Items from a dataset
• • • • • • •

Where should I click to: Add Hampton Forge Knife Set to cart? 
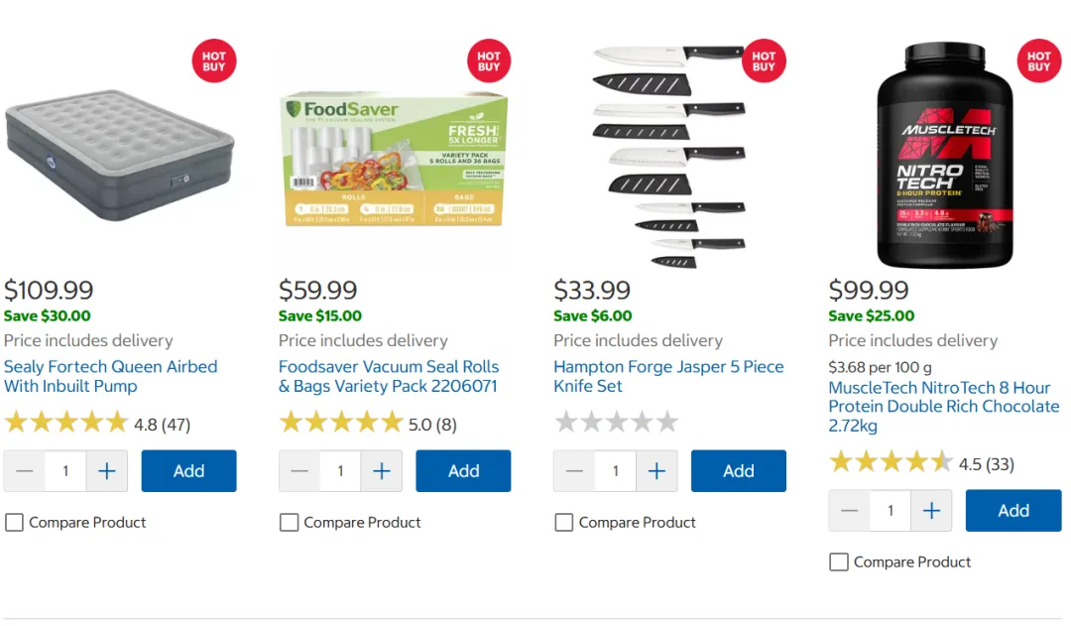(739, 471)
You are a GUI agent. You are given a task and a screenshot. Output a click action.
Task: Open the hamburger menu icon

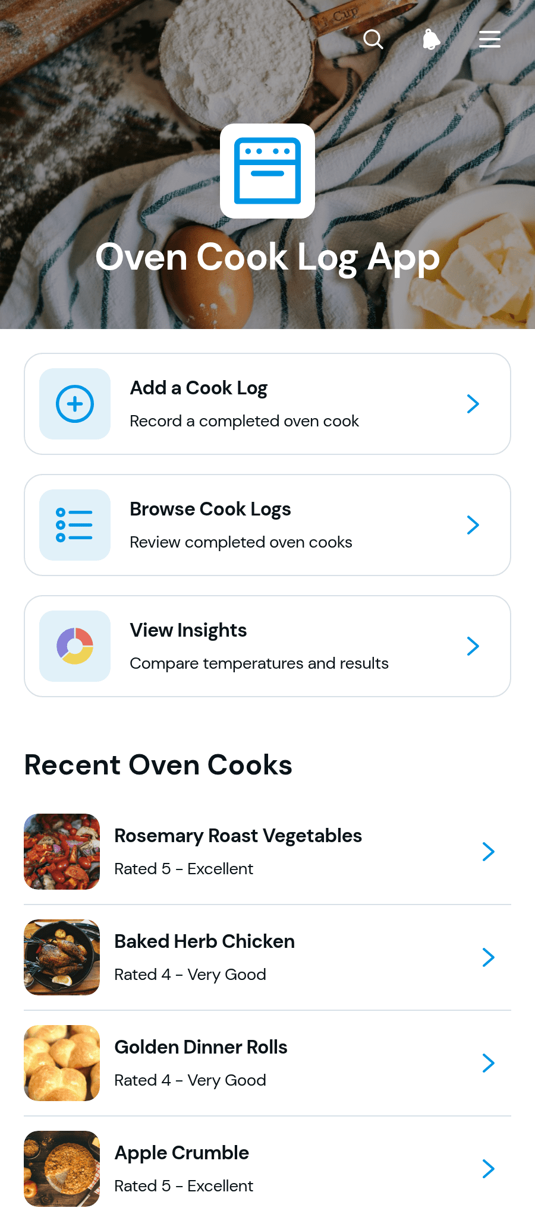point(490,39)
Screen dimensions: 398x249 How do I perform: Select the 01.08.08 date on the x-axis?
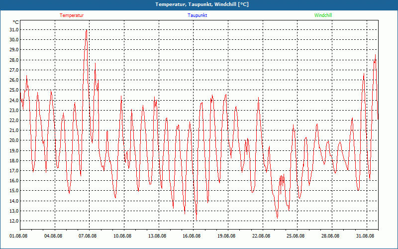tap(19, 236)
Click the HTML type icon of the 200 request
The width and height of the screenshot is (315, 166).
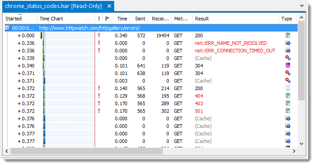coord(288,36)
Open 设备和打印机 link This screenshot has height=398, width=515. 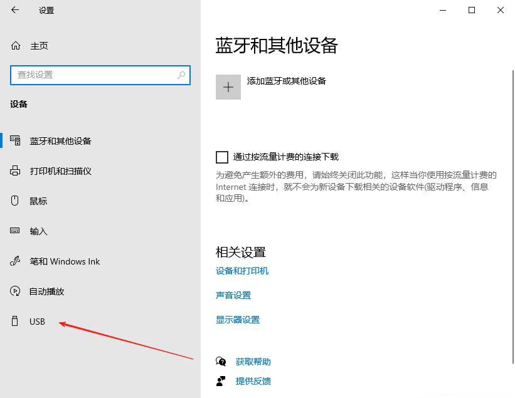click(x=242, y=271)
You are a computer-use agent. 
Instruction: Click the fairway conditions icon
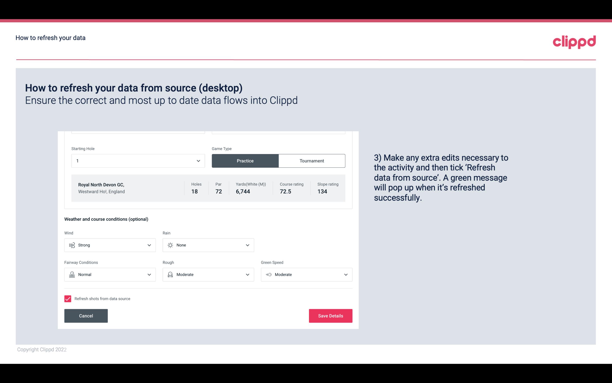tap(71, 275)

• • • • • • •

• **PROBLEM**: Among the lines above, find those that contain the word "agent" and copy them.

• **RESULT**:
You are a GUI agent. You are given a task and a screenshot. Output a click action.
You are a computer-use agent. 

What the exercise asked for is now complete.